Poems For Every Occasion features recent videos and digital-based collages using Huffman’s personal archive of constructed images, text, and sounds, combined with an exhaustive database of pop culture material. In an era where daily life is mediated through our screens, Huffman’s work reveals the effects of a media-saturated environment on the American imagination, and transforms the ideas and aesthetics of mass communication into a socially informed artistic practice.

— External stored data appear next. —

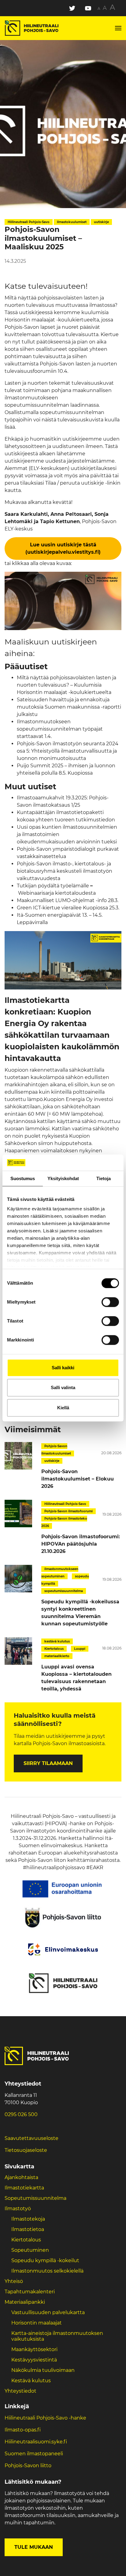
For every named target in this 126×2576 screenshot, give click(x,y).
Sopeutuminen (30, 2250)
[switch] (110, 1302)
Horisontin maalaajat (36, 2323)
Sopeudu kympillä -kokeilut (45, 2260)
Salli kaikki (63, 1367)
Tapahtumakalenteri (30, 2292)
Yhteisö (14, 2281)
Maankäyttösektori (34, 2349)
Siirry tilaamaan (48, 1763)
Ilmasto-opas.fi (23, 2430)
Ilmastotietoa (27, 2229)
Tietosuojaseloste (26, 2150)
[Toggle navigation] (118, 28)
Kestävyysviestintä (34, 2360)
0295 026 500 (21, 2114)
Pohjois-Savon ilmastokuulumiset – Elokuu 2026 (77, 1479)
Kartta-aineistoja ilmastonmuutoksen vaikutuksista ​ (57, 2336)
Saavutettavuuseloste (31, 2138)
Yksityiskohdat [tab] (63, 1178)
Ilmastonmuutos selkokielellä (48, 2271)
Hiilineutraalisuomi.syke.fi (36, 2442)
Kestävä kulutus (31, 2380)
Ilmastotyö (18, 2208)
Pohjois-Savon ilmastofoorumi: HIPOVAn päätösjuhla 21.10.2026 (80, 1544)
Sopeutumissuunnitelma (35, 2198)
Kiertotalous (26, 2240)
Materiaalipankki (25, 2302)
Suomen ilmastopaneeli (34, 2454)
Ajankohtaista (21, 2177)
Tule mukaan (33, 2547)
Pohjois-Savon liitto (28, 2465)
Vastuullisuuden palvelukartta (48, 2312)
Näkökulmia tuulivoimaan (43, 2370)
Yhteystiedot (20, 2391)
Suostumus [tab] (22, 1178)
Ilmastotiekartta (24, 2188)
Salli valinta (63, 1387)
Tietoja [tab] (103, 1178)
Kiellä (63, 1407)
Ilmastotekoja (28, 2219)
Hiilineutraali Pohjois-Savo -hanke (45, 2418)
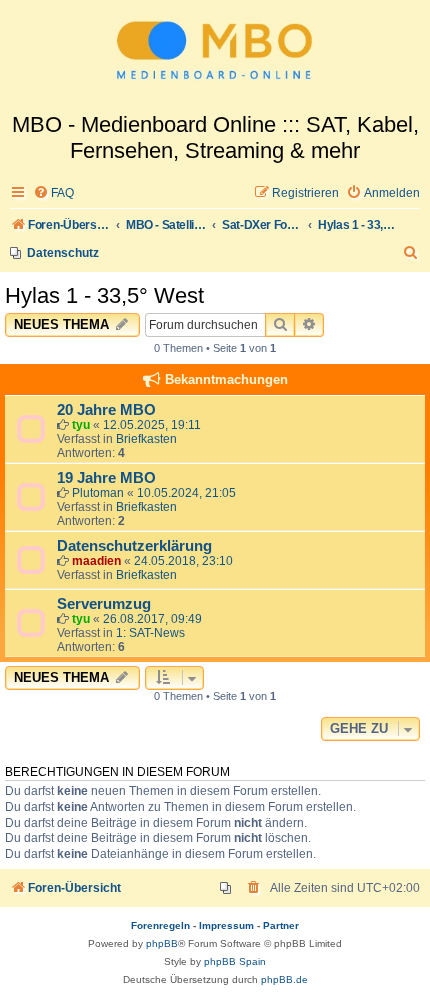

His inkjet prints recall the fractured décollage posters and other cut-up techniques of 20th century radical abstraction. His video mash-ups are like visual mix-tapes that tap into a collective psyche and communal sense of nostalgia. Digital screen-made textures of aggregated visual layers, pictorial exchanges, and abstract color fields work to rebuild the formal relationships between text, image, and sound into sophisticated video poems on personal history and American culture. Ultimately, his work aims to disarm our familiarity with visual and language-based structures.
Poems For Every Occasion is made possible by: The Andy Warhol Foundation for the Visual Arts
About the artist:
Jibade-Khalil Huffman (b. 1981, Detroit) lives and works in New York City. After receiving his BA from Bard College in 2003 and his MFA in Literary Arts from Brown University in 2005, he went on to receive a MFA from the Roski School of Fine Art at USC in 2013. Driven by an archival impulse, Huffman creates poems, photographs, installations and videos using his personal collection of constructed images, texts and sounds, combined with an exhaustive database of pop culture material, highlighting an artistic practice that is both personal memoir and commentary on the fractured character of the American collective memory.
In addition to his work as an artist he is widely known for his poetry, Notable works include “19 Names For Our Band” (2008) and “Sleeper Hold” (2015), both published by Fence Books, as well as “James Brown is Dead” published by Future Plan and Program in 2011. Huffman was an artist-in-residence at The Studio Museum in Harlem in 2015-16 and was included in the 2014 Made in L.A. Biennial at the Hammer Museum. He has presented work internationally at institutions including MoMA/PS1, New York; MOCA, Los Angeles and MOCA, Detroit; Swiss Institute, New York; The Jewish Museum; Atlanta Contemporary; Institute of Contemporary Art Philadelphia, and the Portland Institute for Contemporary Art, Portland, OR. Huffman has exhibited work in solo and group shows at galleries including Blum & Poe, Los Angeles; LACE, Los Angeles; LAXART, Los Angeles; Marianne Boesky East, New York; China Art Objects, Los Angeles and Night Gallery, Los Angeles. He is represented by Anat Ebgi Gallery in Los Angeles.